MPV was also investigated widely in the past decade. It is frequently found to be decreased in the presence of active high grade inflammation; that is, active phase of RA, AS, ulcerative colitis and Chron disease[27,41,42] activation of systemic lupus erythematosus (SLE) arthritis[43] and active SLE.[44] Increased MPV levels were on the other hand mainly found in states of low grade inflammation such as: cellulitis,[45] idiopathic subjective tinnitus,[46] symptom/attack-free periods of familial Mediterranean fever patients[47,48] and irritable bowel syndrome,[49] obstructive sleep apnea syndrome.[50] Being a state of low grade systemic inflammation, OA, is also expected to be associated with higher levels of MPV and this is demonstrated in our study. In our study, higher levels of MPV was found in severe hip OA group and this is in concordance with the present literature as OA (even the severe form) is a low grade inflammatory condition.[1,2]

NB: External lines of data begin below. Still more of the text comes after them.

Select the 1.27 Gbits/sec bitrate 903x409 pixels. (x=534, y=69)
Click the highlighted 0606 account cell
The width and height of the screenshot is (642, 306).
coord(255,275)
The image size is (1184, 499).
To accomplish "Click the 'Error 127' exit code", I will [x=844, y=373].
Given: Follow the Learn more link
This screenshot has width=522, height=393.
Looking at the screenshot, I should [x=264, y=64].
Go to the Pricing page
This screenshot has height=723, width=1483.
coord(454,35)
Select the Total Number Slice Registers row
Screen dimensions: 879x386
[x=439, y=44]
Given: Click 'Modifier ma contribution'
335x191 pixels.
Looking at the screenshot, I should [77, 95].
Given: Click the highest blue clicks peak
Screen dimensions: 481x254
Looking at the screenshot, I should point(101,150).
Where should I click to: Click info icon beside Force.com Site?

The most important limitation of the present study is the cross-sectional design giving way to a chicken and egg situation and overshading the pathogenesis of elevated blood PLR and MPV levels in severe hip OA. Moreover, the use of a single blood sample does not allow assessment of the stability of blood levels over the time. So, longitudinal studies should be performed to evaluate the role of blood PLR and MPV in hip OA pathogenesis.

In conclusion, the results of the present study, for the first time, demonstrated that blood PLR and MPV can be used as basic indicators of radiographic severity of hip OA. Our results also support the part of low grade systemic inflammation in OA pathogenesis. According to the data from this study, MPV and PLR are useful in the clinical setting to assess the severity of hip OA.

Footnotes

Abbreviations: AS = ankylosing spondylitis, BMI = body mass indexes, CRP = C-reactive protein, ESR = erythrocyte sedimentation rate, KL = Kellgren–Lawrence, MPV = mean platelet volume, OA = osteoarthritis, PLR = platelet–lymphocyte ratio, RA = rheumatoid arthritis, SLE = systemic lupus erythematosus.

The authors disclose no conflicts of interest.